Sherman Whitmore, who battled Burbank residents and officials for eight years over development rights in the Verdugo Mountains, announced Monday that he intends to establish a trust that will grant the city at least $5 million when he dies.
Whitmore, 55, said he wants the money to go to the city’s schools, libraries and “helping the disenfranchised. I want this to help the city of Burbank.”
Whitmore met opposition from the community and the Burbank City Council when he tried to develop the more than 170 acres he owns in the Verdugo Mountains. The council approved development plans in December, 1987, but only after reducing the number of proposed homes on the property from 212 to 129.
Whitmore denied that he is trying to win favor with city officials, whom he once called “unconscionable.”
“I don’t have any more property or projects pending in Burbank,” he said. “Nobody can say I’m doing this to feather my nest because it’s already been feathered.”
The announcement caught many city officials by surprise.
“It’s the first I’ve heard of it,” Mayor Al F. Dossin said when told of the announcement. “He’s a very young, healthy man. Depending on the details, I think it’s a pretty nice gesture.”
Dossin said the grant is the first of its kind that he knows of in Burbank. He said other developers have donated money to charitable organizations in the city, but never to the city itself.
Burbank City Manager Bud Ovrom said Whitmore had discussed the matter informally with some city officials, but the developer had not presented formal plans.

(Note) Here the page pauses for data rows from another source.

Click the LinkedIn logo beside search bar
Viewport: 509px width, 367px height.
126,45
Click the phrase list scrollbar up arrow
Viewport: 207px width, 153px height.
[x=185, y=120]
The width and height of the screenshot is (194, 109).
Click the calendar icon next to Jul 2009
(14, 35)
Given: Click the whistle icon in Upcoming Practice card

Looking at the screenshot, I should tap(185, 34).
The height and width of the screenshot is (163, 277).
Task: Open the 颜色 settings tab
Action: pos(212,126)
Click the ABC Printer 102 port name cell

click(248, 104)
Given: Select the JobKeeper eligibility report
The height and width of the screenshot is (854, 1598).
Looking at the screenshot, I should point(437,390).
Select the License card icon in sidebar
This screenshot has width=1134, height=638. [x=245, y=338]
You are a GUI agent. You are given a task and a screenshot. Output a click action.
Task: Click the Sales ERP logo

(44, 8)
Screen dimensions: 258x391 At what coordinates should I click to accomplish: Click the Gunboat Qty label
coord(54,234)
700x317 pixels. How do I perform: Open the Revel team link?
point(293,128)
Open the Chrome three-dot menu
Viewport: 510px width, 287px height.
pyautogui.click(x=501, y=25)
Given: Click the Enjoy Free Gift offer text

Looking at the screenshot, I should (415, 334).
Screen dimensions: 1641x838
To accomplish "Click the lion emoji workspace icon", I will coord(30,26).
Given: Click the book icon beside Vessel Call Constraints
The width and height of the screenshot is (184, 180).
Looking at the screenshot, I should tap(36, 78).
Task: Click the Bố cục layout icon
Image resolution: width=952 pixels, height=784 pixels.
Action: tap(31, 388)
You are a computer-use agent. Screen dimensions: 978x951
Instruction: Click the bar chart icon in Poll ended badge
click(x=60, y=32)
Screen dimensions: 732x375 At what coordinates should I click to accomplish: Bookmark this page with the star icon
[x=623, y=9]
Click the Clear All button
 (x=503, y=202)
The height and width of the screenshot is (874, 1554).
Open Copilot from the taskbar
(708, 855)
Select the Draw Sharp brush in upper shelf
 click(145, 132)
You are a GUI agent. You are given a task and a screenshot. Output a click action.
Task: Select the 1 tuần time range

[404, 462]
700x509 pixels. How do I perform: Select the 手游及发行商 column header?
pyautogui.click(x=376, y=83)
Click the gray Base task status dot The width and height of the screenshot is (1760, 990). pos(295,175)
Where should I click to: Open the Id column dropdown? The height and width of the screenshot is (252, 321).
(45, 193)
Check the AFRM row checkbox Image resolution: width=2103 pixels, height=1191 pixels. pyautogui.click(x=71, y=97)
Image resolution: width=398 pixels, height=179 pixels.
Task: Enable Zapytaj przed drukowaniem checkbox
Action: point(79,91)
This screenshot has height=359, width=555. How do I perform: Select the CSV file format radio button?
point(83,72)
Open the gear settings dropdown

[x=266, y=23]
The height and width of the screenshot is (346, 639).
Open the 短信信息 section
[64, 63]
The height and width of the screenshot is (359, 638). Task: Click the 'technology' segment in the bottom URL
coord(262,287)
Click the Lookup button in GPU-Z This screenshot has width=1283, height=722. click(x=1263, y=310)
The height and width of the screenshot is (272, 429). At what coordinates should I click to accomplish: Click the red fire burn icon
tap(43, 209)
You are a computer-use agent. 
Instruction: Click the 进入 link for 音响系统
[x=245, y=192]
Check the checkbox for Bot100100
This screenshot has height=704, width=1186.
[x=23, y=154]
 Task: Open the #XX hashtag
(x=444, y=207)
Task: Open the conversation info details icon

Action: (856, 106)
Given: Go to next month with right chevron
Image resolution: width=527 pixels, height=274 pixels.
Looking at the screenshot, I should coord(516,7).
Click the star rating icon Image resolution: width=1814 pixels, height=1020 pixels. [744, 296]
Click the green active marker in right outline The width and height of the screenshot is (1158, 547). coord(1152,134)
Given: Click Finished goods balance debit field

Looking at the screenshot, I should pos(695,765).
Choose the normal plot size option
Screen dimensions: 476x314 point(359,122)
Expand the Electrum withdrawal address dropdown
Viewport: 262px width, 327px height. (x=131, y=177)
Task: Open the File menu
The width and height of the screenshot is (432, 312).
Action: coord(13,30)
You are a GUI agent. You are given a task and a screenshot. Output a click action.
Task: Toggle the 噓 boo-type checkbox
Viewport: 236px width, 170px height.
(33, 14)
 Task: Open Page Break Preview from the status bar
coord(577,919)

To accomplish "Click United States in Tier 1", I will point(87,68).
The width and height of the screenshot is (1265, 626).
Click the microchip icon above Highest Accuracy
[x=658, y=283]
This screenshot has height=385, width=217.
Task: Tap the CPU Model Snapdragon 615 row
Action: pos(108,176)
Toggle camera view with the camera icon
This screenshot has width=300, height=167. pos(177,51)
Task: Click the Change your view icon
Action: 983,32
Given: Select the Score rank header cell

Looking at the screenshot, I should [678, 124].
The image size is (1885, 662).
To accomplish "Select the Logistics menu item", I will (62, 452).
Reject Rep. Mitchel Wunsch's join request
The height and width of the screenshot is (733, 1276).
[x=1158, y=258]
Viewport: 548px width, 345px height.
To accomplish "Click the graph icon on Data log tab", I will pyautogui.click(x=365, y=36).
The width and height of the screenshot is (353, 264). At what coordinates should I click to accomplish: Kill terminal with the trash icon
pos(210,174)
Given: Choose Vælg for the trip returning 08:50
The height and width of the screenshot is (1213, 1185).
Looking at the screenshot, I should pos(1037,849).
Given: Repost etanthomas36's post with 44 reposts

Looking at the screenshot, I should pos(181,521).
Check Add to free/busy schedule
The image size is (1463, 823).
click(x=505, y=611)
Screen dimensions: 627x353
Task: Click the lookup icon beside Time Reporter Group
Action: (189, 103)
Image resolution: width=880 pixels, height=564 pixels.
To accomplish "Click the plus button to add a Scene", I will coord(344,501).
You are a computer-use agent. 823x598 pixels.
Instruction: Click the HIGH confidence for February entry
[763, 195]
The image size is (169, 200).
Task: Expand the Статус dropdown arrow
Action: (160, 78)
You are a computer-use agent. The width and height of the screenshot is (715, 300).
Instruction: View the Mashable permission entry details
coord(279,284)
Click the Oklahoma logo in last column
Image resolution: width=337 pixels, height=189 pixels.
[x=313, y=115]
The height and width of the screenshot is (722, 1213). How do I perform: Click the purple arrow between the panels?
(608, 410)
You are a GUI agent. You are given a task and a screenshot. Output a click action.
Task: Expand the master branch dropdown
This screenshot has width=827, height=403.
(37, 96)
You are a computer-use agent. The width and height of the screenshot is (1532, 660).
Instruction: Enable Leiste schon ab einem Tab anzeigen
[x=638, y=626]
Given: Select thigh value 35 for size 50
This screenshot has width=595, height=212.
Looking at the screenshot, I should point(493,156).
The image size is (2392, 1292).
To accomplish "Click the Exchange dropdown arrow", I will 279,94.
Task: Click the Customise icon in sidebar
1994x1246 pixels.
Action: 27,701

“That’s a lot of money for the city,” Ovrom said. “But frankly, we wish him a long life and good health, and we don’t see us getting any money from him in the foreseeable future.”
The money will be held in a “charitable remainder unitrust” worth from $10 million to $12 million, at least half of which will go to Burbank, said Whitmore’s accountant, Jeff Jones. Until his death, Whitmore will be entitled to 10% annually of the fair market value of the trust’s assets, Jones said.
Ovrom said he believes that Whitmore will draw substantial tax advantages from the trust.
“I’m sure there are obvious consequences,” he said. “And he has explained the tax consequences to me, but I don’t remember the conversations well enough to explain how those work.”
Jones said the trust was submitted to the Internal Revenue Service for approval two months ago. He said he expects the fund to be approved in two months.
In addition to cutting the number of homes that Whitmore could build in his Verdugo Mountains development, city officials in 1986 rejected his plans to put 33 single-family homes on a 61-acre parcel in Craig Canyon. Whitmore later sold the land to the city for $1.1 million, half of which was paid for by the state.
Plans for the Verdugo Mountains development were recently delayed after the federal Environmental Protection Agency announced that it wanted to review an environmental study of the land by the U.S. Army Corps of Engineers, Burbank City Atty. Douglas C. Holland said.
Holland said the review is to ensure that Whitmore will replace water sources, needed by wildlife, that will be removed during construction of the project.